The General Data Protection Regulation (GDPR), which comes into force of 25 May 2018, is intended to give EU citizens more control over the personal data about them that is held by businesses and organisations. GDPR does not just apply to businesses that are located within the EU, it applies to any business that processes the personal data of EU citizens. This means that the introduction of the GDPR is a global matter, not just a European one.

What is Personal Data?

Different pieces of data are gathered from individuals, by businesses, all the time. These pieces of data can include a name, date of birth, postal address and email address. Data becomes personal data when it can be used to identify an individual. For instance, a name by itself may not be personal data; especially if it’s a very common name. Link that name with an email address and this probably means that an individual can be identified. Both items of information are then considered to be personal data.

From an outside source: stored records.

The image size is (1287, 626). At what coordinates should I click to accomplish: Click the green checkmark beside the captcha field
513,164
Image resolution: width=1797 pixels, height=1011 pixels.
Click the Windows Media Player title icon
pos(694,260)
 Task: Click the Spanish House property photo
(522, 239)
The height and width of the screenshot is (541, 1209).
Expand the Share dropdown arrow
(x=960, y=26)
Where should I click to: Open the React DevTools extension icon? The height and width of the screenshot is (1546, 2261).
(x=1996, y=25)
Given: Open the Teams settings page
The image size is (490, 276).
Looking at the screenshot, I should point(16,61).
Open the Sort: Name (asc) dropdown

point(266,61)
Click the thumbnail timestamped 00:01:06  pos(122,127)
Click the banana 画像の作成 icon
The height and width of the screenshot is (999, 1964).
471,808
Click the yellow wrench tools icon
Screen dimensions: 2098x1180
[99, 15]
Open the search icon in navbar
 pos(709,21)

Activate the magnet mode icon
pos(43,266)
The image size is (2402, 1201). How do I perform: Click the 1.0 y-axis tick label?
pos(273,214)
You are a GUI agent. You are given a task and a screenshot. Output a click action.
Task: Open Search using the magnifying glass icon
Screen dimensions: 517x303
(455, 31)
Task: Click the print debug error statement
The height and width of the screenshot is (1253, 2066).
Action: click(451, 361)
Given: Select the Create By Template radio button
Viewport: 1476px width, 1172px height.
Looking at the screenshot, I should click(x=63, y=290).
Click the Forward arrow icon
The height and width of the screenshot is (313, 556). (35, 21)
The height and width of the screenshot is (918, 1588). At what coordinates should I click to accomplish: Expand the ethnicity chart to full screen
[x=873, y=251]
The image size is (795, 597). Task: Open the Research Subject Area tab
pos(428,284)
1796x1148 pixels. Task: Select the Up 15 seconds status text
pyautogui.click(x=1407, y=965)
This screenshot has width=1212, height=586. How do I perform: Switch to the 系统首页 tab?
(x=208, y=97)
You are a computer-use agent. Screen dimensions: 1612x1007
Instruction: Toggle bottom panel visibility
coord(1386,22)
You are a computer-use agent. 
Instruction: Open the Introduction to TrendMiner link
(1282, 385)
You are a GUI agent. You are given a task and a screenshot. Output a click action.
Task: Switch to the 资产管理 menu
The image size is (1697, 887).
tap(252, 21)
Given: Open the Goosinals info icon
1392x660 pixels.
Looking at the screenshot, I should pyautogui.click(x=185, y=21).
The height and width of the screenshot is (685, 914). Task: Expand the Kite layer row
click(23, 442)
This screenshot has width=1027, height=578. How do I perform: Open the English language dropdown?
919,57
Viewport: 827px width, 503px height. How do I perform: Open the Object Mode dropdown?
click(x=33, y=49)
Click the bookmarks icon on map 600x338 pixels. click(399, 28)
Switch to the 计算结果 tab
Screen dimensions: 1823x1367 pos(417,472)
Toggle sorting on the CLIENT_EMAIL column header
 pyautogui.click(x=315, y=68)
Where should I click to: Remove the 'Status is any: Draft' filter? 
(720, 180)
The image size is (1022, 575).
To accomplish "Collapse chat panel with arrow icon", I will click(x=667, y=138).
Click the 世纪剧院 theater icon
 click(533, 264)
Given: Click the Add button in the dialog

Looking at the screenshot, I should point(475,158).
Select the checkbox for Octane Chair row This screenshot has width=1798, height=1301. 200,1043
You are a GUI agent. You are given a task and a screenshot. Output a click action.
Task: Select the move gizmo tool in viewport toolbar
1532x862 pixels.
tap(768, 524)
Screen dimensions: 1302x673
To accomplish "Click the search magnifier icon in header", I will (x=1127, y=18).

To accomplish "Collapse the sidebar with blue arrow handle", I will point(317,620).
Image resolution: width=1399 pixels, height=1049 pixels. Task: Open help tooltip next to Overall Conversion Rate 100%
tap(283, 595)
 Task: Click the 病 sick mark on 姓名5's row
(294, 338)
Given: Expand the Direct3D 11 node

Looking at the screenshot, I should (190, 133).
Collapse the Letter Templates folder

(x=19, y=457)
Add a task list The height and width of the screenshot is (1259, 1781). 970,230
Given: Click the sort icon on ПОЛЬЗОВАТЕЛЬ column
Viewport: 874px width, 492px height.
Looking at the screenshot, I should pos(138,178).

GDPR governs all personal data that is processed. This means any data that is gathered, stored or used by a business or organisation. Consent is required to process information, except when there is another legally valid reason for processing.

What is Consent?

The rules surrounding consent have changed somewhat, under GDPR. This is why it is important that businesses are aware of the stipulations concerning consent, in the new regulation. These include that:

  • Data subjects must be aware of what they are consenting to, and consent must be freely given.
  • A positive action must be taken in order to give consent. This means that using pre-checked tick boxes is no longer sufficient.
  • Consent only applies to the specific reason for processing for which it is requested.

It is important that businesses ensure they have consent for processing all personal data, unless there is a valid legal reason for processing. If businesses do not ensure that this is the case, they could be found to be non-compliant. This could result in the imposition of costly fines and other sanctions.